| Exercise |
Every line of the material that mentions the word "label" should be copied out.

| Data for the task |
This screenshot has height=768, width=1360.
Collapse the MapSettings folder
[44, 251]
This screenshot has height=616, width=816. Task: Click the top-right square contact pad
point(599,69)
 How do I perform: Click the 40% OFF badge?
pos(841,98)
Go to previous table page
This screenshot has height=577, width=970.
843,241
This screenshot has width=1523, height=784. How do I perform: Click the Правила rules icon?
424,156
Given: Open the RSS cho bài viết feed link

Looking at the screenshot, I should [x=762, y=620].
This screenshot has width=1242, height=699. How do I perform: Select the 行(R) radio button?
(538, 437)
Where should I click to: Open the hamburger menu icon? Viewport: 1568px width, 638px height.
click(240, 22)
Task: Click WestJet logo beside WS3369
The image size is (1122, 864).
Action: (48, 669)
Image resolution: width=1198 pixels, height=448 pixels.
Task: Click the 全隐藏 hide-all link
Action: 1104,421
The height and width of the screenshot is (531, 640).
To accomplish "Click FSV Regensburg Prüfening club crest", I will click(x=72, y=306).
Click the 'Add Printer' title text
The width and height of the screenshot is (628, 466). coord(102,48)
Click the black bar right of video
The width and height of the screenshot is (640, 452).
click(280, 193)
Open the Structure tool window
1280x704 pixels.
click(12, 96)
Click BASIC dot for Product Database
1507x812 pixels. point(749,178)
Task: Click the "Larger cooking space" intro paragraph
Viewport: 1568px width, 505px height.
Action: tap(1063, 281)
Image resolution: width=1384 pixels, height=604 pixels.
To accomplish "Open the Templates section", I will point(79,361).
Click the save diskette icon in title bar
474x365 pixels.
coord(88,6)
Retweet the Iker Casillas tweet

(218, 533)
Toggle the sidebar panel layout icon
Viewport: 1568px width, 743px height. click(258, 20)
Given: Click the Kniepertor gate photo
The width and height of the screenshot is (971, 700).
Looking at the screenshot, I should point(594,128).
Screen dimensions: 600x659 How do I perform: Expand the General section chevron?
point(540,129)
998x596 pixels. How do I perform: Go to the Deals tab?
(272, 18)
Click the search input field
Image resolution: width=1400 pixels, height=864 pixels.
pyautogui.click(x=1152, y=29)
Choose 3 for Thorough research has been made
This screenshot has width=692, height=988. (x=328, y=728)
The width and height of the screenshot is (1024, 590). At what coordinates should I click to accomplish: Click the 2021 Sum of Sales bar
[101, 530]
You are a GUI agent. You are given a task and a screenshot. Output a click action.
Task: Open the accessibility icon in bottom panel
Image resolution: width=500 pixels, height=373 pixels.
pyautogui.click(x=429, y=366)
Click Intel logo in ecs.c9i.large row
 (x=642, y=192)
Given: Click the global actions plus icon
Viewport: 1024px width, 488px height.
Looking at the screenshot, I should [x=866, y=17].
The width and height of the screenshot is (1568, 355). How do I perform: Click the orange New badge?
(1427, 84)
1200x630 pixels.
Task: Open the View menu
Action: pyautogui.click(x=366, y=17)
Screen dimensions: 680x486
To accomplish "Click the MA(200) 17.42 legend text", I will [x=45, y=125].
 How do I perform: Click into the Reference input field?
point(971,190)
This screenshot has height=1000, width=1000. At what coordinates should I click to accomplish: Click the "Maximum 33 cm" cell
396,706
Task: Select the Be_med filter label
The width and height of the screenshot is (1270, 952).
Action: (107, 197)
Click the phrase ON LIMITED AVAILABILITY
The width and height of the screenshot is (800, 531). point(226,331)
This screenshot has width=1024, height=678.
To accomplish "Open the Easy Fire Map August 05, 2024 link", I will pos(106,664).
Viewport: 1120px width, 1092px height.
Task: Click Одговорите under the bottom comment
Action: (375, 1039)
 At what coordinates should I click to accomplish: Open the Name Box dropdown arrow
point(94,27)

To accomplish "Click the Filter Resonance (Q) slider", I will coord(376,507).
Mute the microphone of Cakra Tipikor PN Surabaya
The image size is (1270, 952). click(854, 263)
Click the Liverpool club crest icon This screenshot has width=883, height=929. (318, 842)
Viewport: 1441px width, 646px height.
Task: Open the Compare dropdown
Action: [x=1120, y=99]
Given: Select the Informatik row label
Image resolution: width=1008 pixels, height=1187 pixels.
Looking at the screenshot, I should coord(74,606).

| Response to the task |
Task: Select the Be_med filter label
Given: Select the Informatik row label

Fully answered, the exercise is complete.